Electrical problems are by far some of the hardest problems to solve. You don't say where you live but you did mention weather. A weak battery will fail with the first cold front of the season and each one after that. It sounds as if you don't really put enough time on your vehicle to keep your battery at full charge. First thing is to check that your charging system is putting out at least 14 volts. If not, then that needs looking at. You also stated that your battery was a spec meeting one. It's better to go up on your battery if it does not see much use, they will last longer and take more abuse. You should buy yourself a battery charger that will do a trickle charge on your battery, 2 amps or 1 1/2 amps. These chargers are cheap and will maintain your battery for years of service.
You also stated that y'all had a accident that caused damage to the rear of the vehicle, this area has a lot of small electrical wires. If one of them was smashed and just enough of the wire is making contact with metal, you have a grounded system that will weaken and drain that battery.
When I was pulling wrenches for a living, the owner of the shop seemed to love giving me all the unknown electrical jobs that came in. Wish you the best in finding your problem. Later Fairshake 
 
SmokeyJoe said:
I have a 2011 AVY with similar problems.  Door Locks clicking like machine guns, radio going off and on, all kinds of warnings displaying, instrument cluster turning off; etc. It's in the dealer shop now and the dealer called and says it bad battery cables.  Told them to replace them ($569). 

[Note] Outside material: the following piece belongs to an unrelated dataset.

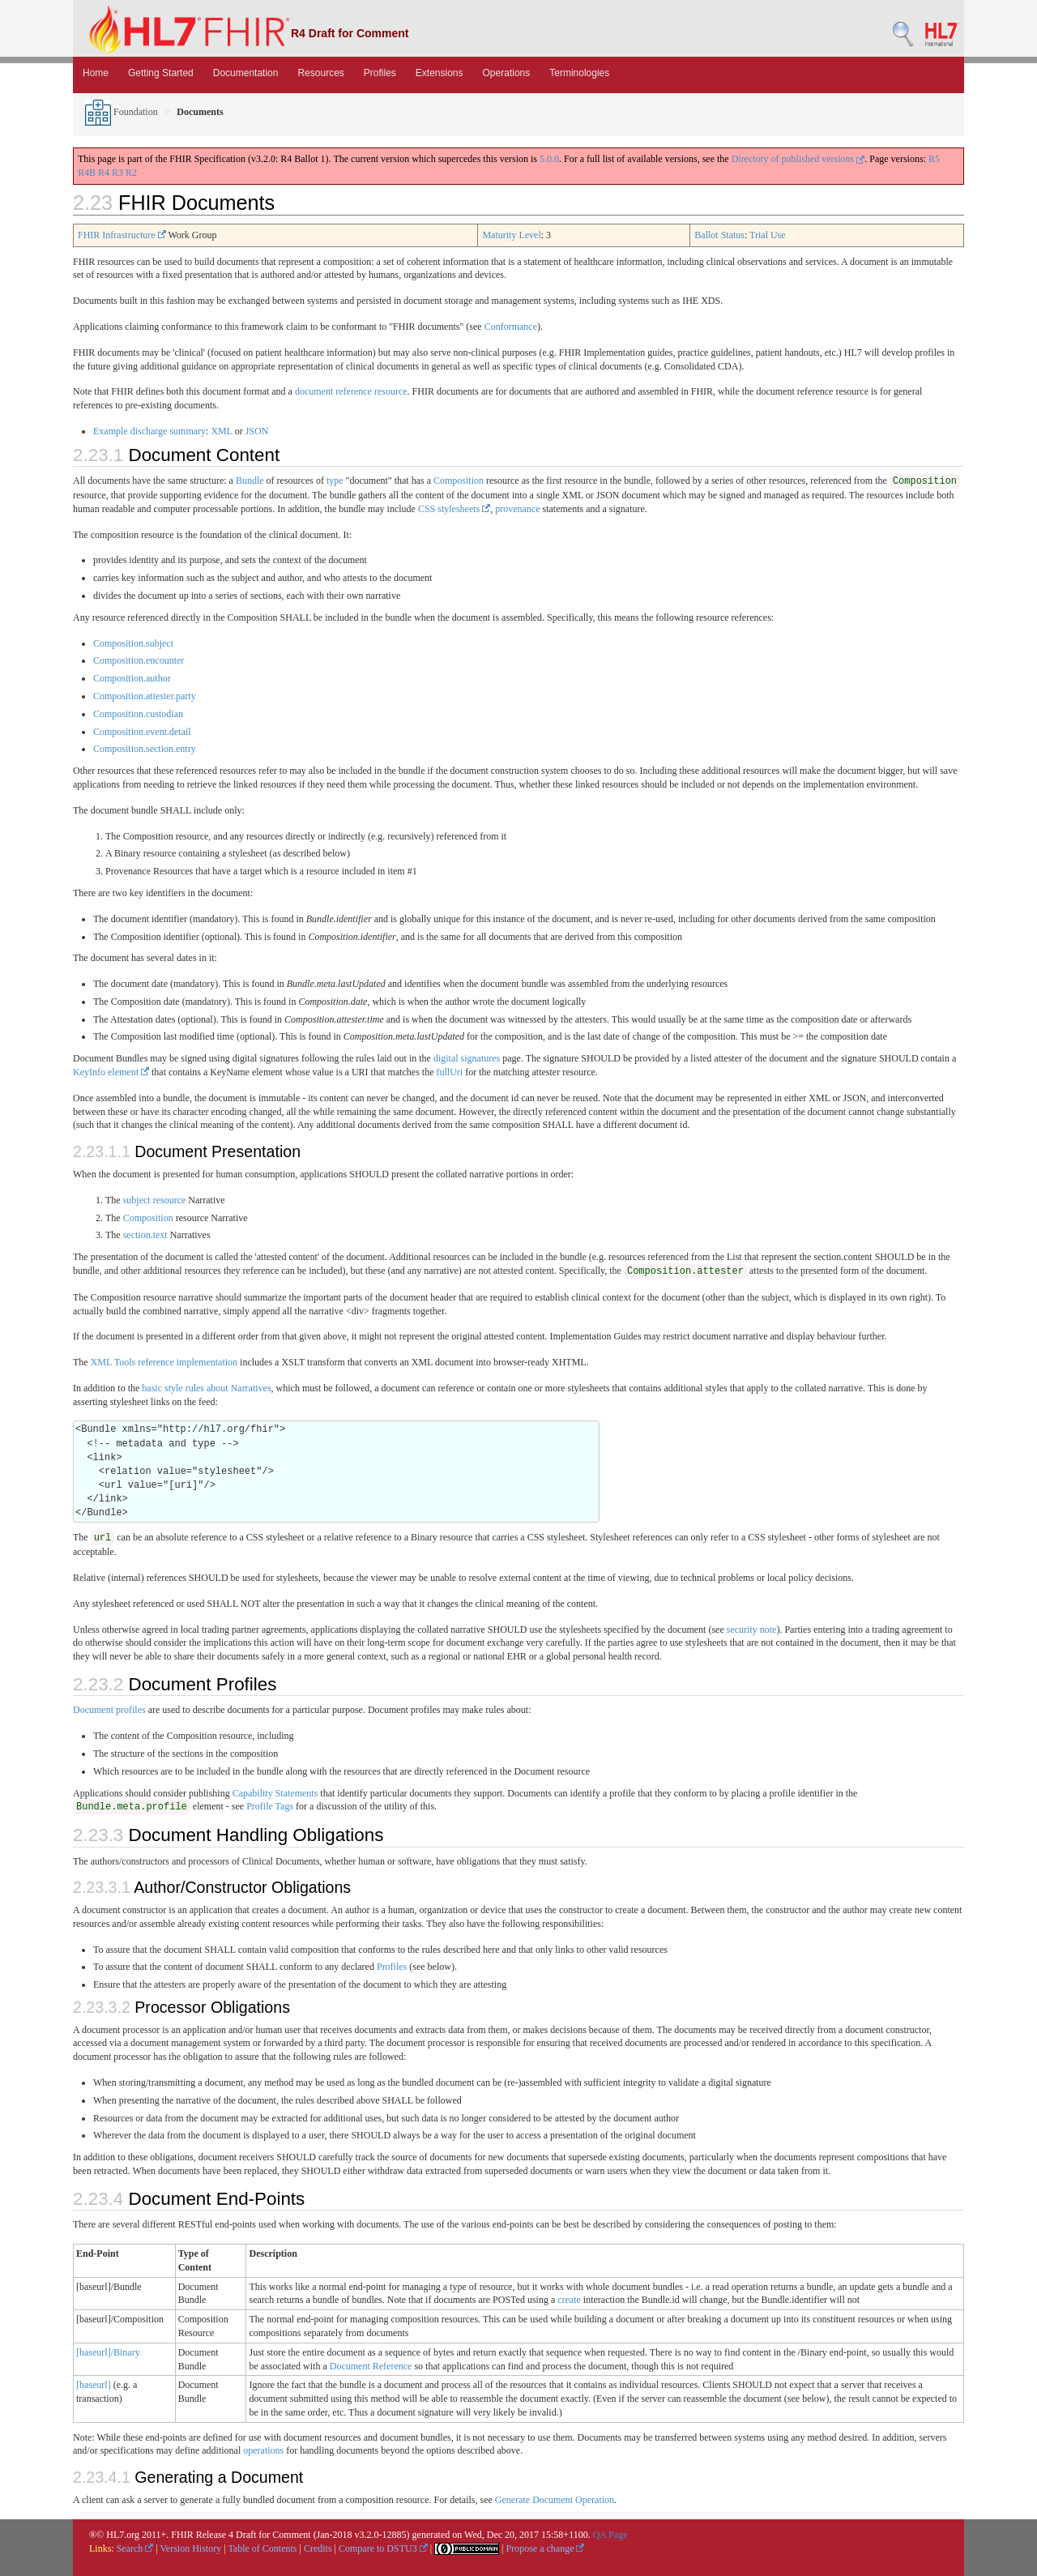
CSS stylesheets (454, 509)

I sure hope this solves the issues.  It's been intermittent for the last few months but isn't getting better by doing nothing about it!  Should find out next week.

You should tell your dealer that the copper battery cables are fine, no need to install the solid gold ones.
 
Wickman said:
You should tell your dealer that the copper battery cables are fine, no need to install the solid gold ones.

Yea no crap.. They saw you coming... Should do the big three upgrade if you have this issue... Do it yourself and end up costing far less than $200.